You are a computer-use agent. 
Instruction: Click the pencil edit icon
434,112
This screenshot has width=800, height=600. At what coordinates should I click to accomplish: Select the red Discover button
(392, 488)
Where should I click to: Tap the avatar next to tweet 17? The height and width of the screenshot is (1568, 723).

○ ○ ○ ○ ○ ○ ○

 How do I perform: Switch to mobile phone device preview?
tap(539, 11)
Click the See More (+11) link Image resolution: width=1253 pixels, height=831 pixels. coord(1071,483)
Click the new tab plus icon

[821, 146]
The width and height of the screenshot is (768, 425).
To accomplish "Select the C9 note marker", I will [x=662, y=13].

○ ○ ○ ○ ○ ○ ○

• [What is being asked]
Transcribe each line of the data above, unaltered, from the one where "You are a computer-use agent." appears to the one where "Where should I" appears, inclusive of both.

• [Reply]
You are a computer-use agent. 
Instruction: Click the pencil edit icon
434,112
This screenshot has width=800, height=600. At what coordinates should I click to accomplish: Select the red Discover button
(392, 488)
Where should I click to: Tap the avatar next to tweet 17? The height and width of the screenshot is (1568, 723).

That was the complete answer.